Dorothy Lavinia Brown

 

Dorothy Lavinia Brown: Dr. Dorothy Lavinia Brown was a medical pioneer, educator, and community leader. In 1948-1949 Brown became the first African American female appointed to a general surgery residency in the de jure racially segregated South. In 1956 Brown became the first unmarried woman in Tennessee authorized to be an adoptive parent, and in 1966 she became the first black woman representative to the state legislature in Tennessee.

 

Fanny Jackson Coppin

 

Fanny Jackson Coppin: The country's first female African-American principal, Fanny Jackson Coppin served for 37 years and instituted many improvements in education in Philadelphia and elsewhere.
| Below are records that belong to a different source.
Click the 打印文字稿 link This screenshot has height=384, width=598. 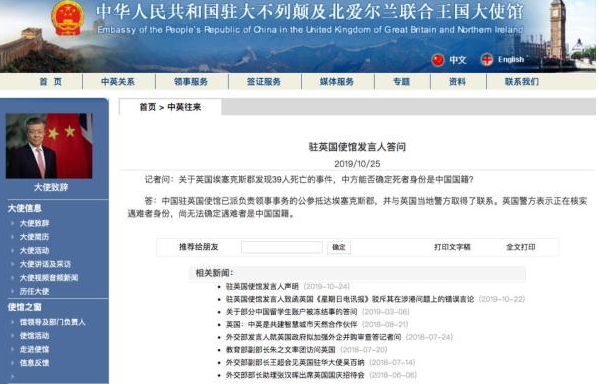[452, 247]
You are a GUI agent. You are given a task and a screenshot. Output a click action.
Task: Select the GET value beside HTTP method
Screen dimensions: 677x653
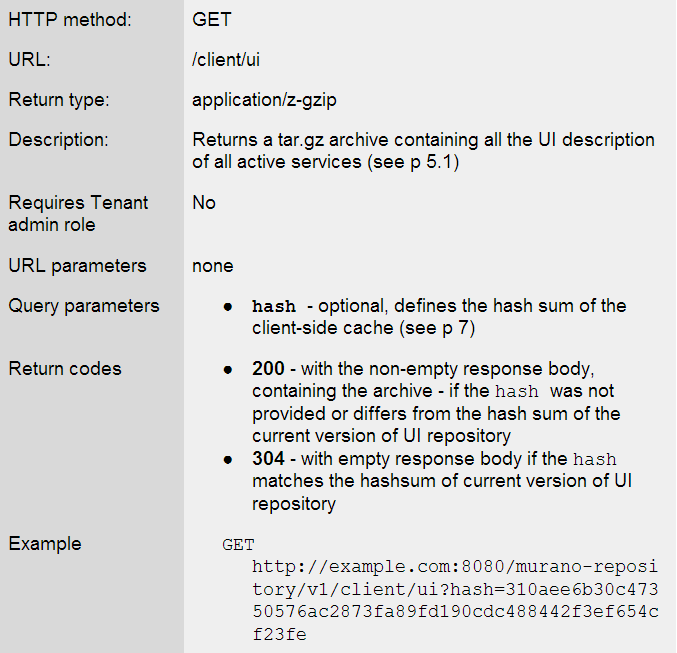(x=210, y=19)
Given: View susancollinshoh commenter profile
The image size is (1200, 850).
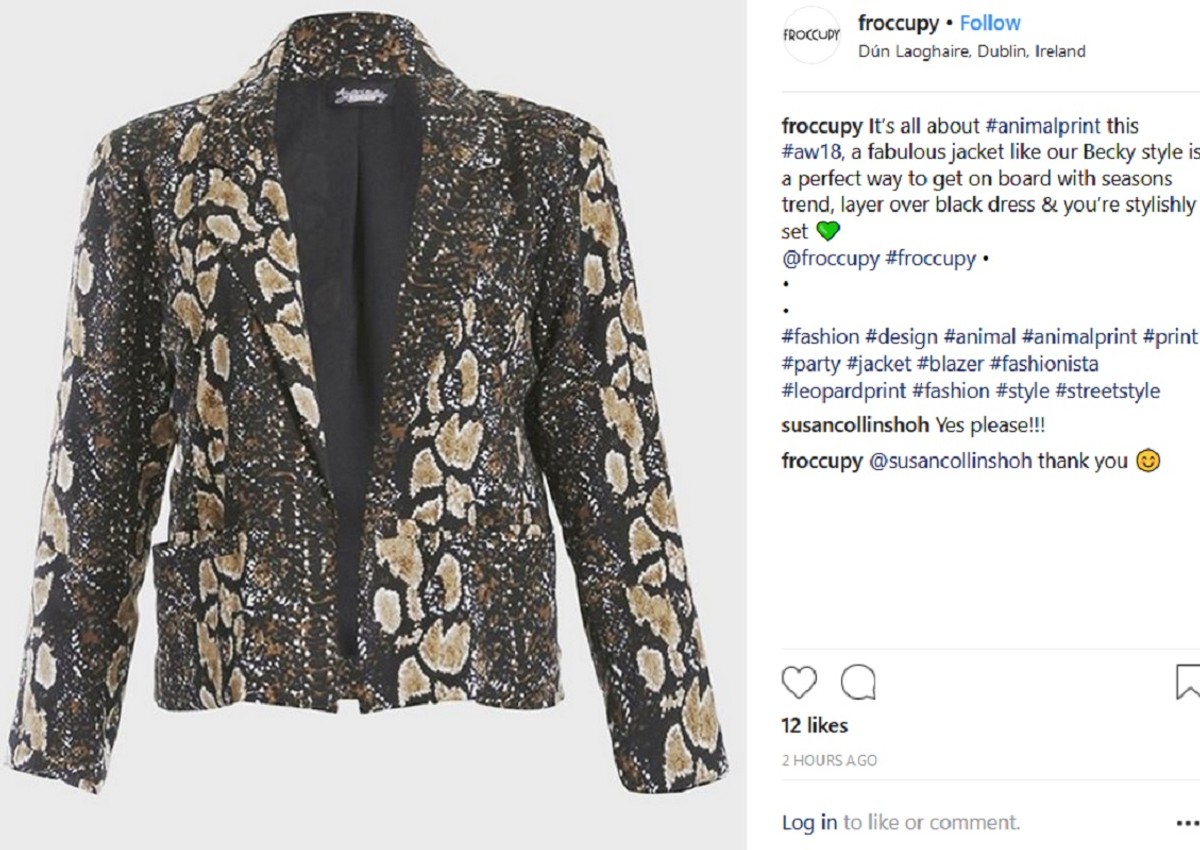Looking at the screenshot, I should (855, 426).
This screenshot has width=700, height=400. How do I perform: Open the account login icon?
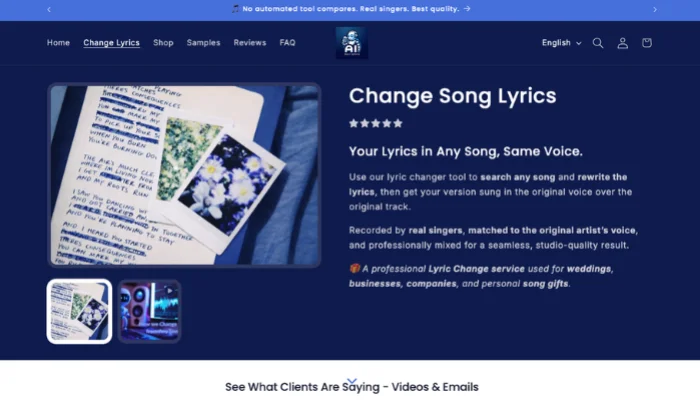pyautogui.click(x=622, y=43)
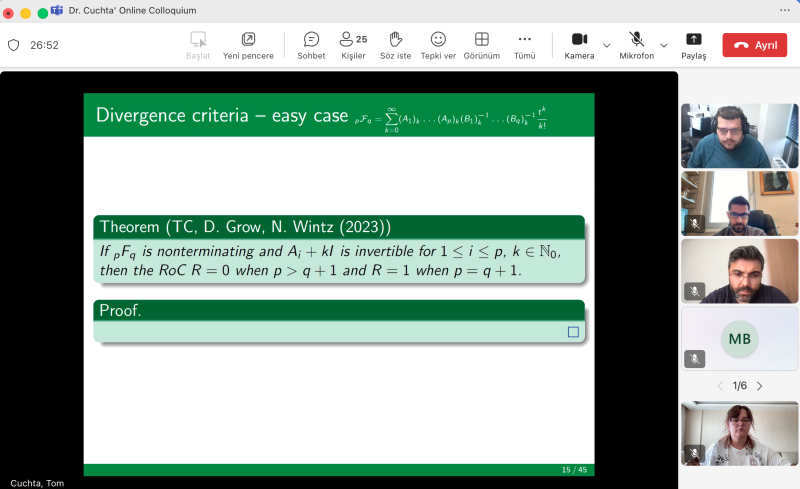Click the shield security icon
This screenshot has width=800, height=489.
tap(14, 45)
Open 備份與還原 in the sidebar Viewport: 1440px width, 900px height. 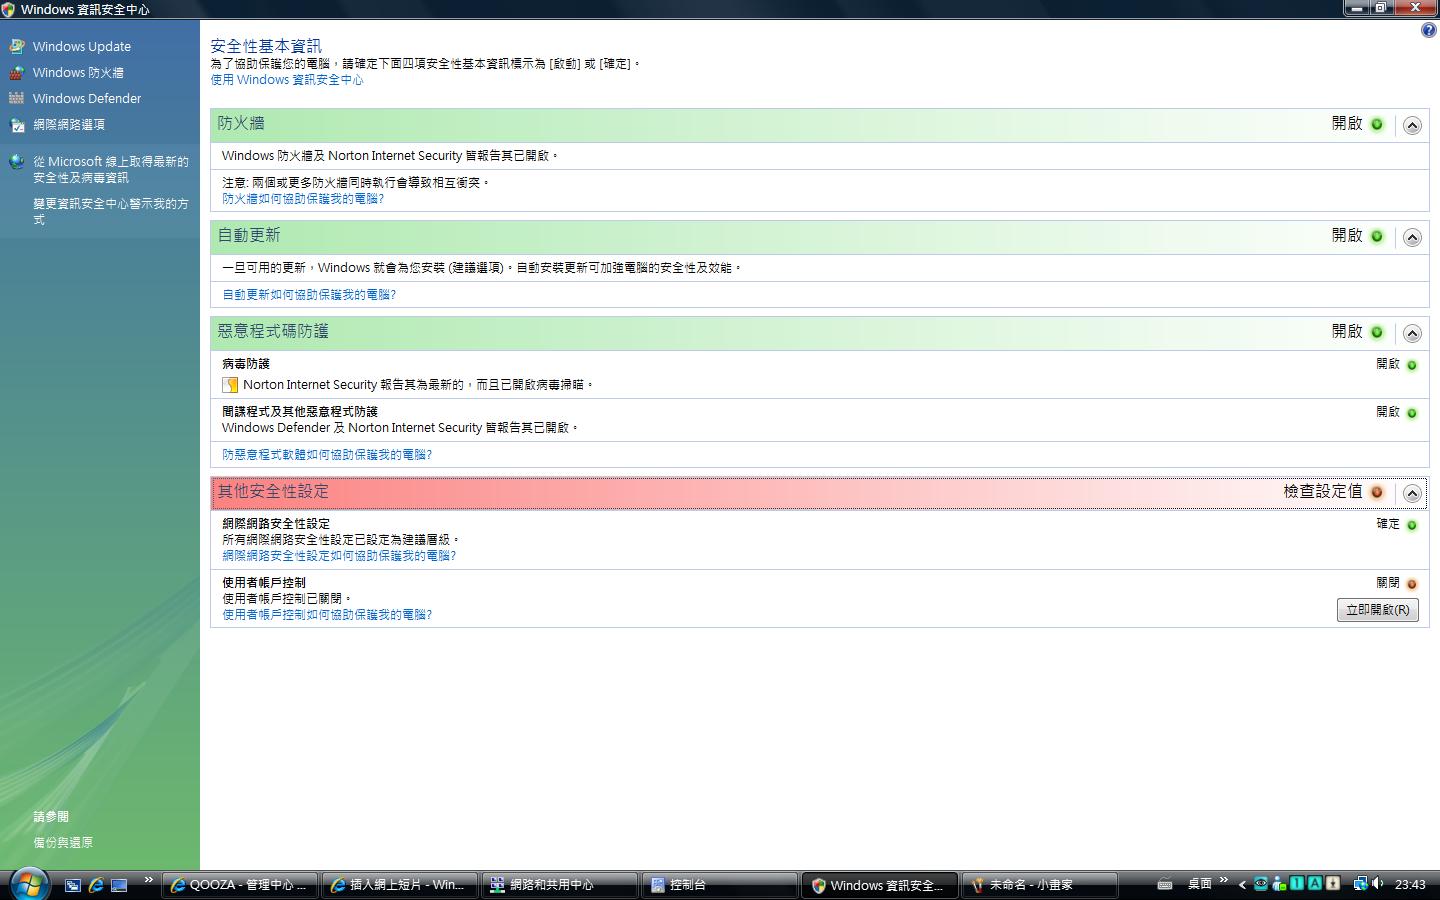[63, 842]

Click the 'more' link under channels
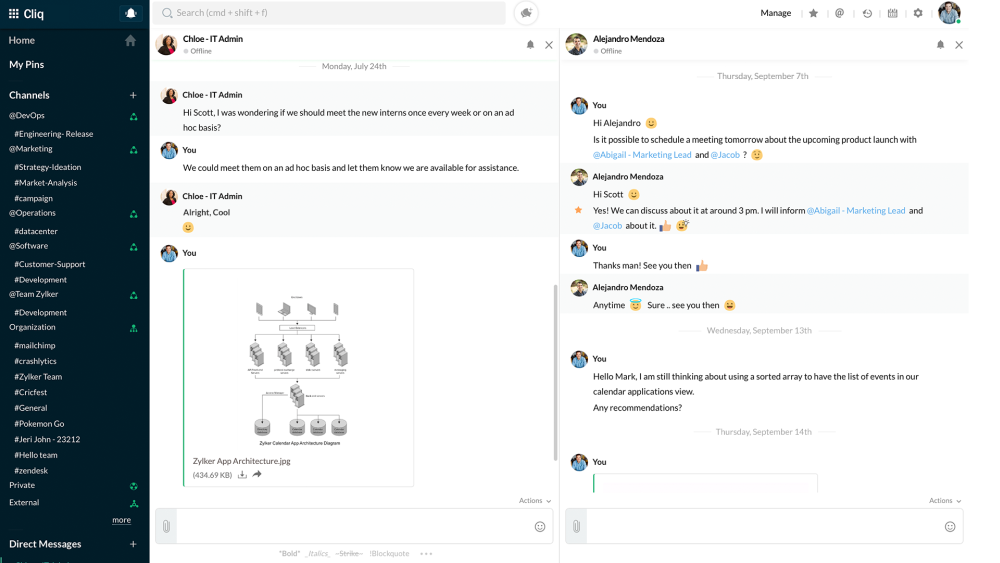pyautogui.click(x=121, y=520)
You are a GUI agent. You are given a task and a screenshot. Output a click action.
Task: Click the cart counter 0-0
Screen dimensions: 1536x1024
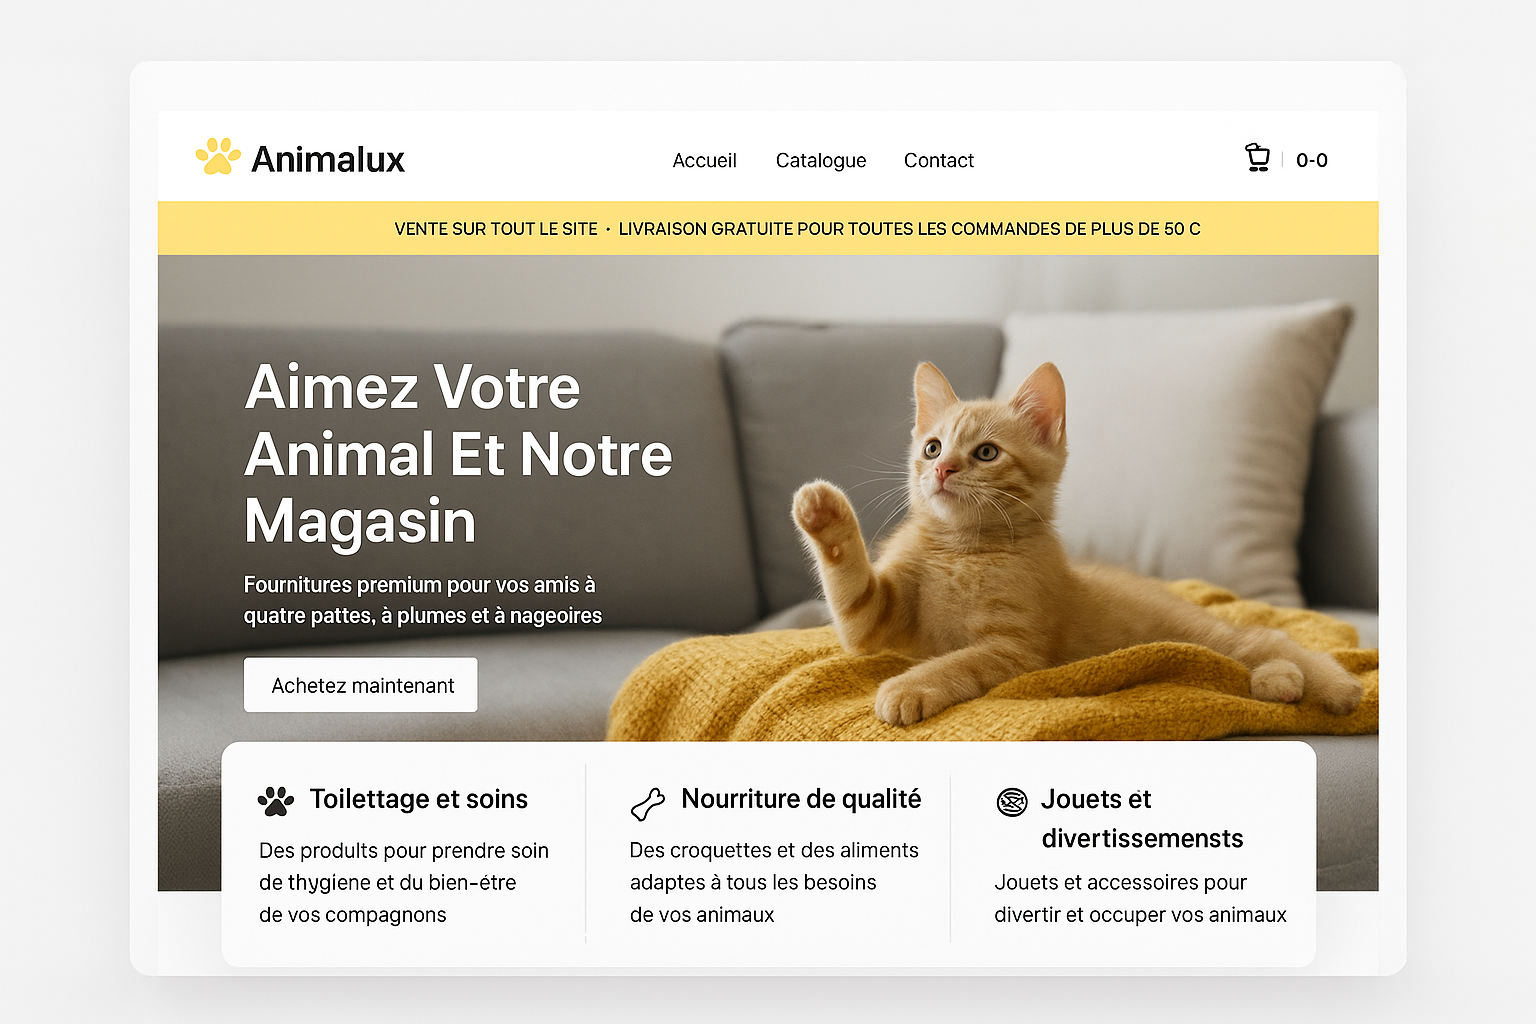click(x=1312, y=160)
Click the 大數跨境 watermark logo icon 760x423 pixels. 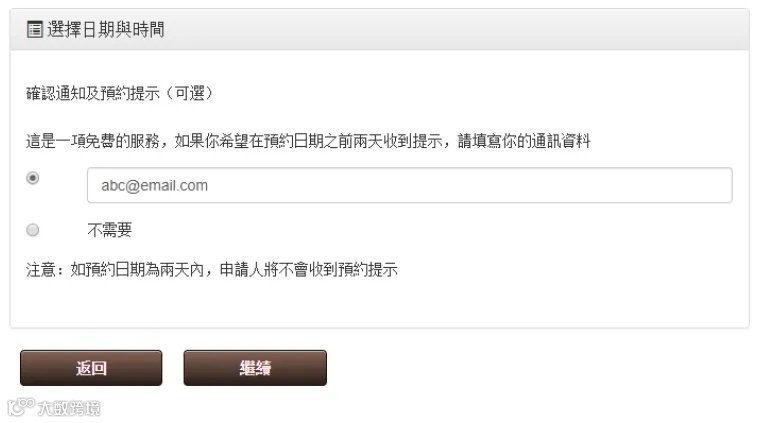pyautogui.click(x=21, y=407)
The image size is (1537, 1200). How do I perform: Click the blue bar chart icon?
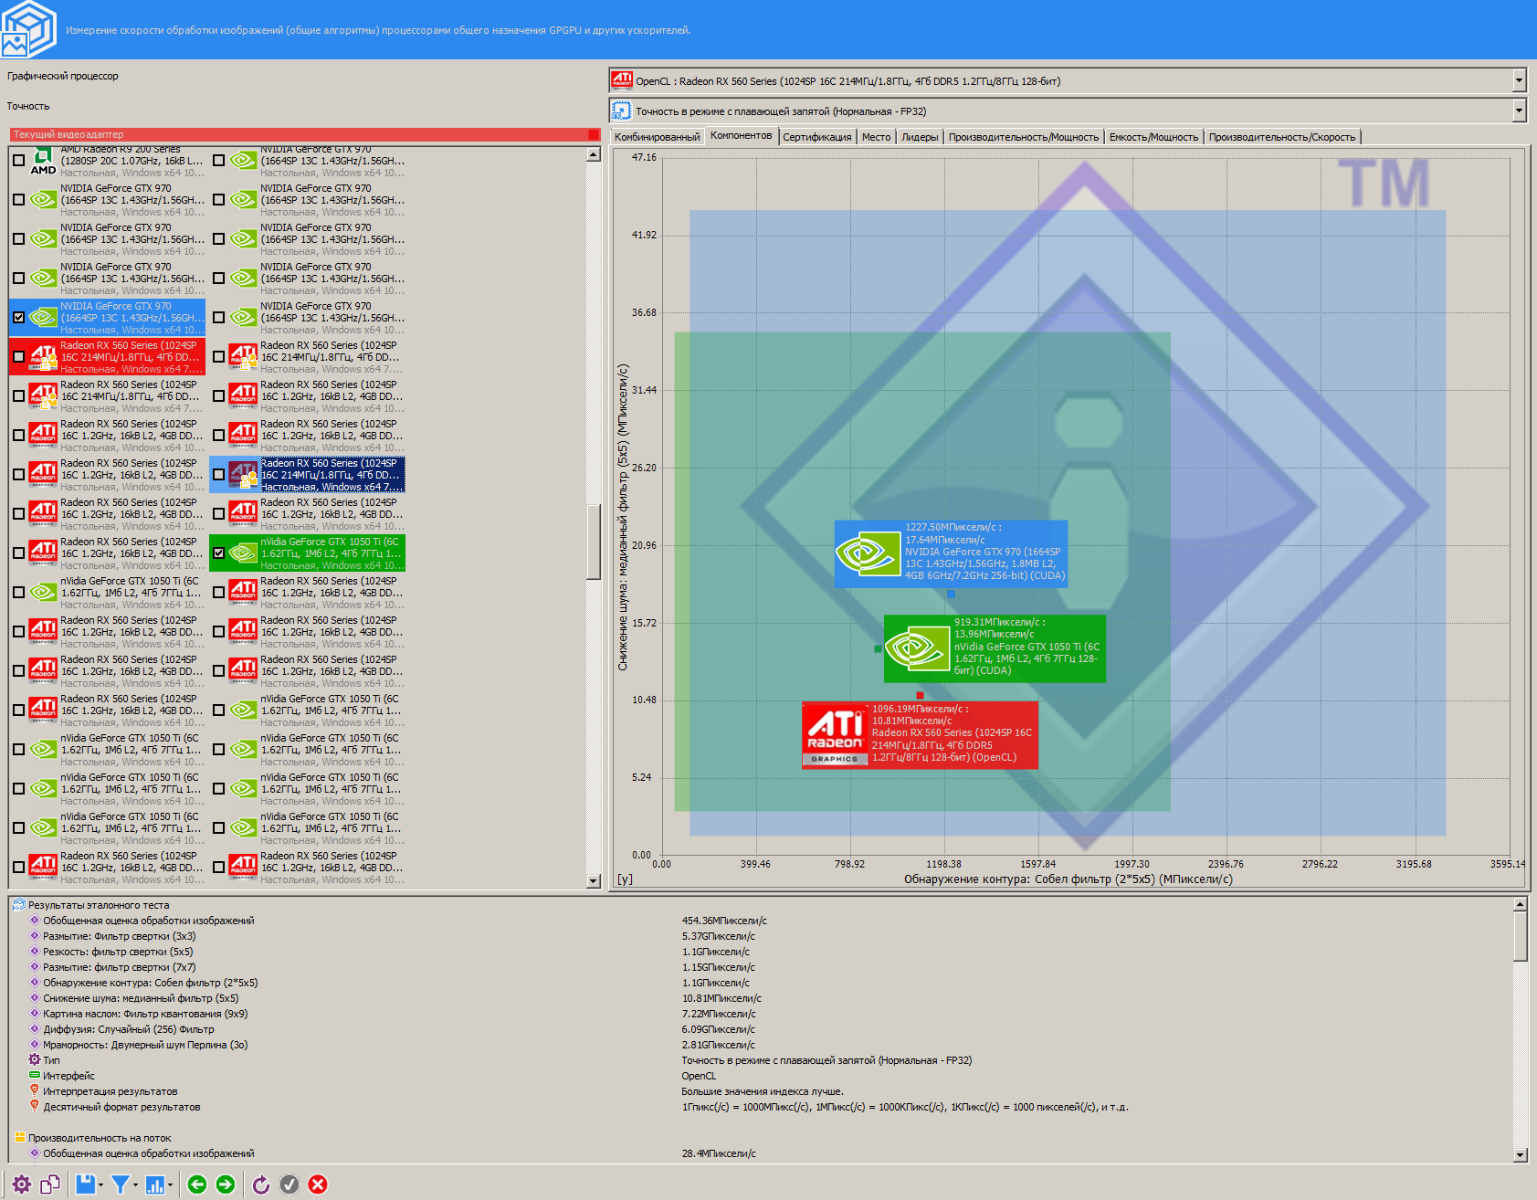155,1185
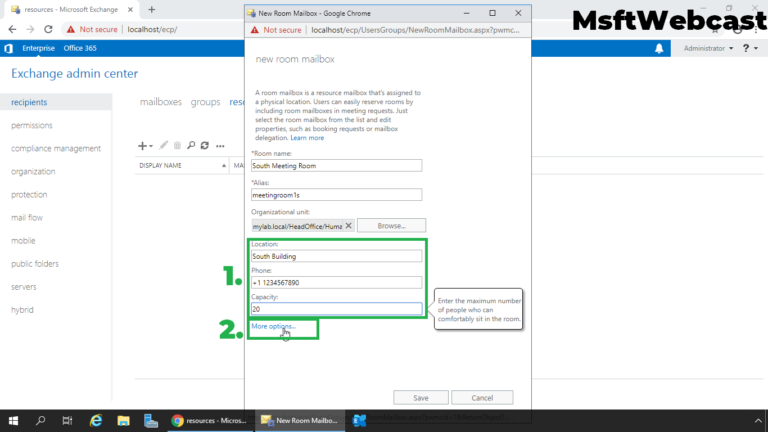The image size is (768, 432).
Task: Click the Browse button for organizational unit
Action: [391, 226]
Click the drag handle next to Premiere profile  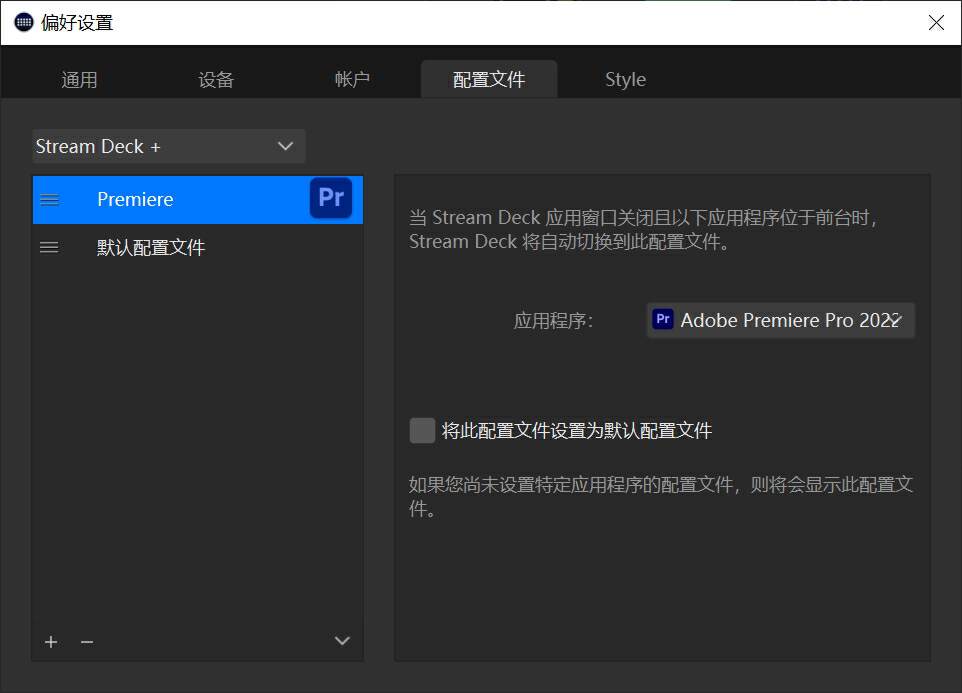(49, 199)
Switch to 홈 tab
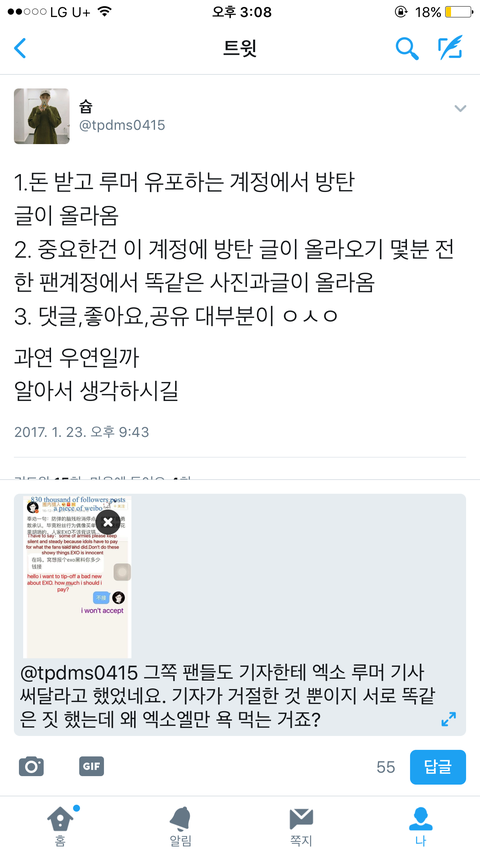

Coppin was a teacher, principal, lecturer, missionary to Africa, and warrior against the most cruel oppression, conquering overwhelming obstacles and became the beacon by which future generations would set their courses.

 

 

Henry Ossian Flipper

Henry Ossian Flipper:  In 1873 Flipper was appointed to the U.S. Military Academy, and in 1877 he became its first African-American graduate.  As a civilian, Flipper went on to distinguish himself in a variety of governmental and private engineering positions. These included serving as surveyor, civil and military engineer, author, translator, special agent of the Justice Department, special assistant to the Secretary of the Interior with the Alaskan Engineering Commission, aide to the Senate Committee on Foreign Relations, as well as an authority on Mexican land and mining law.

 

Alexander Twilight

Alexander Twilight: Reputed to be the first African American in the United States to graduate from college, Alexander Twilight was born on a farm in Corinth, Vermont to a white or fair-skinned mother, Mary Twilight, and a mixed-race father, Ichabod Twilight, who had served as a private in the American Revolution. The young Alexander was forced to work as an indentured servant on a farm neighboring his parents’ own farm from the ages of eight to 21. Elected to the Vermont General Assembly in 1836, Twilight became the first African American to serve in a state legislature in the United States 

 

David Levering Lewis

David Levering Lewis:  Lewis is the Julius Silver University Professor and Professor of History at New York University. He is twice winner of the Pulitzer Prize for Biography or Autobiography, for part one and part two of his biography of W. E. B. Du Bois. He is the first author to win Pulitzer Prizes for biography for two successive volumes on the same subject. Born in Little Rock, Arkansas, his father John Henry Lewis, Sr. had graduated from Morris Brown College in Atlanta, and went on to Yale Divinity School, becoming its first African-American graduate.

 

 

John Wesley Gilbert

John Wesley Gilbert: Gilbert was and educator, a missionary, and the first African American archaeologist. He was also the first graduate of Paine College, and the first African American to receive a master’s degree from Brown University. Gilbert influenced academia by strongly encourage blacks to record and publish their own histories.